> _How to complete this task_
Which lines below include the string "will"? Please show each one.

[Dataset entries]
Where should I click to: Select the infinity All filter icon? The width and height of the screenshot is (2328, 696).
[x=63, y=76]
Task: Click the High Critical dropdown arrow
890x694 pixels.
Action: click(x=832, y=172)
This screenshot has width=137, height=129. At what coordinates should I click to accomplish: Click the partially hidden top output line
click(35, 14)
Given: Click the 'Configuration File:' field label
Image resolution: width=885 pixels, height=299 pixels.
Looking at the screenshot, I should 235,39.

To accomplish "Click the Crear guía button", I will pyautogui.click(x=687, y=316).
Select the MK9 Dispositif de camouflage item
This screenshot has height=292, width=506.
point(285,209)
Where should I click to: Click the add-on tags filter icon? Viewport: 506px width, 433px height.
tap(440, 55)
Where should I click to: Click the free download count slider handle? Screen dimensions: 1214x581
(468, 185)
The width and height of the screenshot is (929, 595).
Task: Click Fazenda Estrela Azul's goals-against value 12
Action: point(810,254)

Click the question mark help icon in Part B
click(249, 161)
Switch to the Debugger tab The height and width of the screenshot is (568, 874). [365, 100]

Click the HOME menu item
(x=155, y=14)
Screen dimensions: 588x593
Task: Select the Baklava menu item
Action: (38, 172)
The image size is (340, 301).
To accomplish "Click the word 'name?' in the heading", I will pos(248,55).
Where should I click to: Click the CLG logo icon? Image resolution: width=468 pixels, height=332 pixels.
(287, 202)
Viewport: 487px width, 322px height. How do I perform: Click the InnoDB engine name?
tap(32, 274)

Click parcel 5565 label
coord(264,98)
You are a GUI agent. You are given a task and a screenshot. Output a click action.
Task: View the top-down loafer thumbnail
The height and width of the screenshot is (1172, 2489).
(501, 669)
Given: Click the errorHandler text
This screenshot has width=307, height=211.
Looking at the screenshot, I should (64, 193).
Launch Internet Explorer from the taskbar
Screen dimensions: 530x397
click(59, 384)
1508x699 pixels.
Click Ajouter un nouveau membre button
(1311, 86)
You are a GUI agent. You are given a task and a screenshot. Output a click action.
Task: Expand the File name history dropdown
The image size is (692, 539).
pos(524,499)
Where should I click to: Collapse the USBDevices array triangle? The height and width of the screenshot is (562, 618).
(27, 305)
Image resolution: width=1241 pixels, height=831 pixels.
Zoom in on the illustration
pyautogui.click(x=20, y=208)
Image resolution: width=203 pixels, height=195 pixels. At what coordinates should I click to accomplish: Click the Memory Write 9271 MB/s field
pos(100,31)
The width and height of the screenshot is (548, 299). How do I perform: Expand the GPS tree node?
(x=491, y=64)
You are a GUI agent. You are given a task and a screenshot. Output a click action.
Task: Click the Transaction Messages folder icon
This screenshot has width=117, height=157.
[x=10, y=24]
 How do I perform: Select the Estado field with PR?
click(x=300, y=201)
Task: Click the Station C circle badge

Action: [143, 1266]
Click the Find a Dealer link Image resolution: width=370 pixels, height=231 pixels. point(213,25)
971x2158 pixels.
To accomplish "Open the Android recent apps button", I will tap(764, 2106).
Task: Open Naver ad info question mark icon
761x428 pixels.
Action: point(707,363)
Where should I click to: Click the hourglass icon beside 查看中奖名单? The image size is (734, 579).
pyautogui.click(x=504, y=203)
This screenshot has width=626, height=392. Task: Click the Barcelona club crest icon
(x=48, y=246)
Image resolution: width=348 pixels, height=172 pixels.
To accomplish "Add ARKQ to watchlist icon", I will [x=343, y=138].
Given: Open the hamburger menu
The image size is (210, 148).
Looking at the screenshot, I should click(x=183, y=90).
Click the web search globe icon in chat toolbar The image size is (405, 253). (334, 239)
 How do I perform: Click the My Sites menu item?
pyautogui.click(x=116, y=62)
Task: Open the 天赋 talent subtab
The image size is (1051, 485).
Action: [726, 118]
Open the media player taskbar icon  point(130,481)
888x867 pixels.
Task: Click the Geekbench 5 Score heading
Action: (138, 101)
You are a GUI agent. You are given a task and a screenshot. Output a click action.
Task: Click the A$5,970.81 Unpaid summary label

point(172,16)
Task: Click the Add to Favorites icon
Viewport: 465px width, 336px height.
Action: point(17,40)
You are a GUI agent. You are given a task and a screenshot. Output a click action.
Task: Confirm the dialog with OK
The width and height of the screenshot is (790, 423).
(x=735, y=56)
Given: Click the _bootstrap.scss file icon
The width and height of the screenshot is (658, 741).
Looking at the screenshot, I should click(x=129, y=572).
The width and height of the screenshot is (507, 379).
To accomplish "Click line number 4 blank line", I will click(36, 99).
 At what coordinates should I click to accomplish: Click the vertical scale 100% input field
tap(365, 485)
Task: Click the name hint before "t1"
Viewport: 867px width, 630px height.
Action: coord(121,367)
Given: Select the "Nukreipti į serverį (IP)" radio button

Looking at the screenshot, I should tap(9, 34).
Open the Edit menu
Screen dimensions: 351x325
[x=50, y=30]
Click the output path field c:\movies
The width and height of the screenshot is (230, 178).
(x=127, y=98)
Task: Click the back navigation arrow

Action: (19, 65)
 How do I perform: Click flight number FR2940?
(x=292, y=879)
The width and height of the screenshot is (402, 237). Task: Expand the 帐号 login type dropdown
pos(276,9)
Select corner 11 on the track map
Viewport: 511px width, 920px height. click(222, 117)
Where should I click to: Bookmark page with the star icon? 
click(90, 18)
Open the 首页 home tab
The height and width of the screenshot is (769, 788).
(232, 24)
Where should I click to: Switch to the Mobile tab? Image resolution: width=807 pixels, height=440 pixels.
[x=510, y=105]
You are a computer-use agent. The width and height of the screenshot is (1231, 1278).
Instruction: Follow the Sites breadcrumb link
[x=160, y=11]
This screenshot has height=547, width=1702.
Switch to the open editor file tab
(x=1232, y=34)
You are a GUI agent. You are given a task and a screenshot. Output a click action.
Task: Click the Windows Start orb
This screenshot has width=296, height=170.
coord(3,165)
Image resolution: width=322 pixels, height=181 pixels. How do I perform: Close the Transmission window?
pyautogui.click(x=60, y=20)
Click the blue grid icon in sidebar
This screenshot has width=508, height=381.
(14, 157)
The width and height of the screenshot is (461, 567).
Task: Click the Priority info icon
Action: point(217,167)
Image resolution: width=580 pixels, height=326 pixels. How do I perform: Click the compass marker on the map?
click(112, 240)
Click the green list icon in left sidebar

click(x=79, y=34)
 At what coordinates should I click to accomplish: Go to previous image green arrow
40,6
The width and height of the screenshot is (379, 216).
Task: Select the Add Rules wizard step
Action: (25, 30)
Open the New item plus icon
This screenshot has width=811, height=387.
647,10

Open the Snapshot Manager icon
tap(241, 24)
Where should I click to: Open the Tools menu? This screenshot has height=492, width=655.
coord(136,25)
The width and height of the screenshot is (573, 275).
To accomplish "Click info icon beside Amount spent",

> _Answer to the exercise_
To accomplish "Click the Crear guía button", I will pyautogui.click(x=687, y=316).
To accomplish "Click the word 'name?' in the heading", I will pos(248,55).
To accomplish "Open the Android recent apps button", I will tap(764, 2106).
To accomplish "Add ARKQ to watchlist icon", I will [x=343, y=138].
To accomplish "Click line number 4 blank line", I will click(36, 99).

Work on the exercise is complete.